Face aux critiques, Friedrich Merz défend sa décision de suspendre certaines exportations militaires vers Israël, tout en réaffirmant l’amitié historique entre les deux pays.
Une décision qui divise au sein même de la CDU
Le chancelier allemand Friedrich Merz a défendu, dimanche 10 août, sa décision de suspendre une partie des livraisons d’armes à Israël. Une mesure annoncée vendredi, qui concerne le matériel militaire susceptible d’être utilisé dans la bande de Gaza, en réponse aux projets israéliens de prendre le contrôle de Gaza City.
« La République fédérale d’Allemagne est aux côtés d’Israël depuis 80 ans. Rien ne changera à cela », a-t-il déclaré à la chaîne publique ARD. « Nous continuerons d’aider ce pays à se défendre. »
Cette position a toutefois provoqué des remous au sein de son propre camp politique. Des membres de l’Union chrétienne-démocrate (CDU), y compris la branche jeunesse du parti, ont dénoncé une rupture avec les principes fondateurs de l’Allemagne et de la formation conservatrice.
Maintien de l’amitié, mais désaccord sur Gaza
Merz a assuré avoir réaffirmé au président israélien, plus tôt dans la journée, que Berlin ne reniait pas son amitié traditionnelle avec l’État hébreu.
« Nous avons un point de désaccord et il concerne l’action militaire d’Israël dans la bande de Gaza », a-t-il précisé. « C’est quelque chose qu’une amitié peut supporter. »
Contrairement à la France, au Royaume-Uni et au Canada, l’Allemagne n’envisage pas de reconnaître un État palestinien en septembre. Berlin estime qu’une telle reconnaissance ne pourrait intervenir qu’à l’issue de négociations directes israélo-palestiniennes.
Un ton plus ferme face à la crise humanitaire
Longtemps, Israël a bénéficié d’un soutien quasi unanime dans le spectre politique allemand, dans un pays toujours marqué par l’extermination de plus de six millions de Juifs pendant la Seconde Guerre mondiale.
Mais le ton du chancelier s’est durci ces derniers mois, sur fond d’aggravation de la crise humanitaire à Gaza.
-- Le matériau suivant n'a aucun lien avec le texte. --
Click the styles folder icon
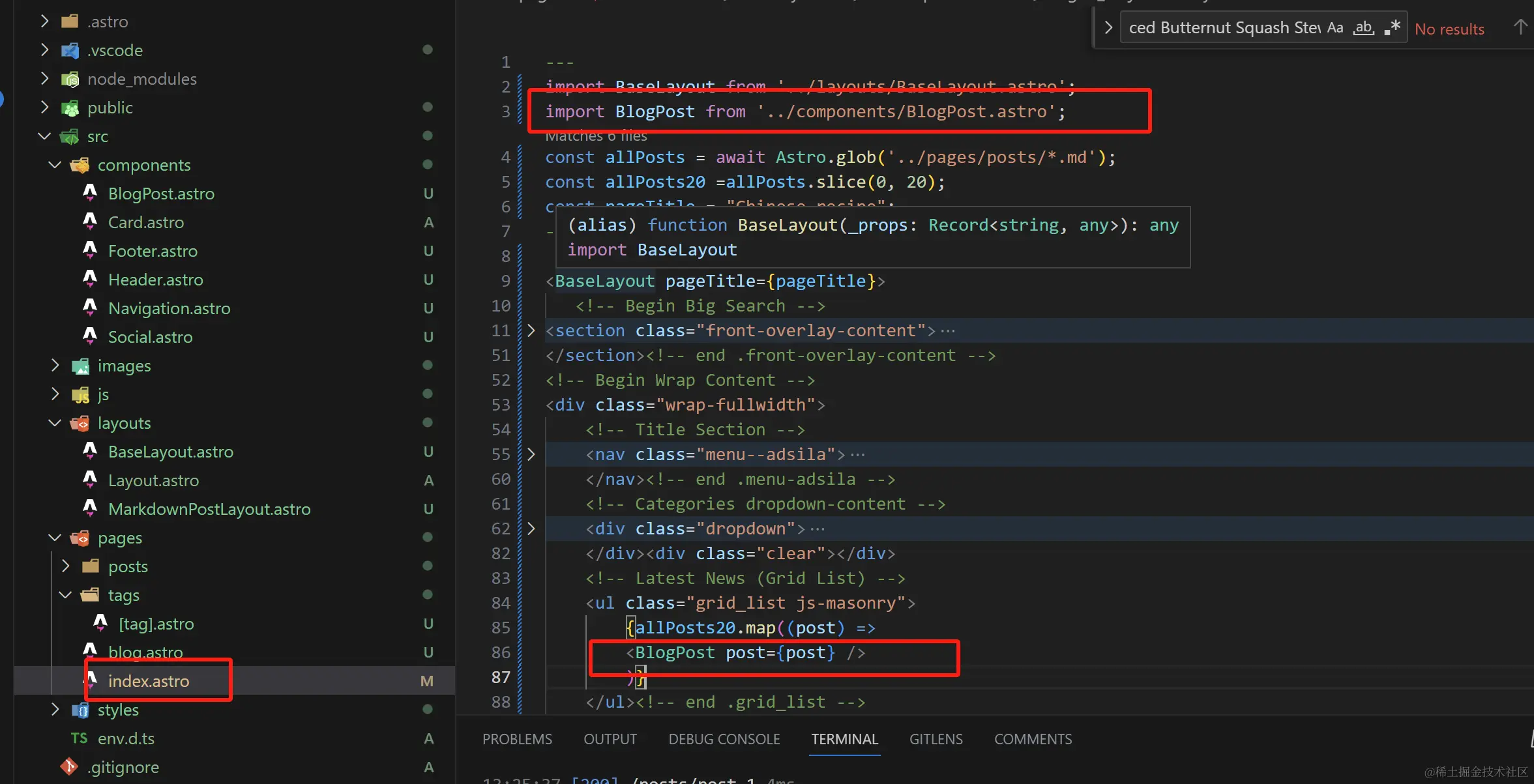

Des experts de l’ONU alertent désormais sur l’installation d’une famine dans ce territoire dévasté par la guerre.
« Être solidaires avec Israël ne signifie pas que nous devons considérer que toutes les décisions d’un gouvernement sont bonnes et les soutenir jusqu’à fournir de l’aide militaire, y compris des armes », a-t-il insisté sur ARD.
Un conflit meurtrier
Selon le ministère de la Santé du Hamas, au moins 61 430 Palestiniens ont été tués en 22 mois d’offensive israélienne. Des chiffres jugés fiables par les Nations unies.
La guerre a été déclenchée par l’attaque du Hamas contre Israël en 2023, qui a coûté la vie à 1 219 personnes, principalement des civils, selon un décompte de l’AFP basé sur des données officielles.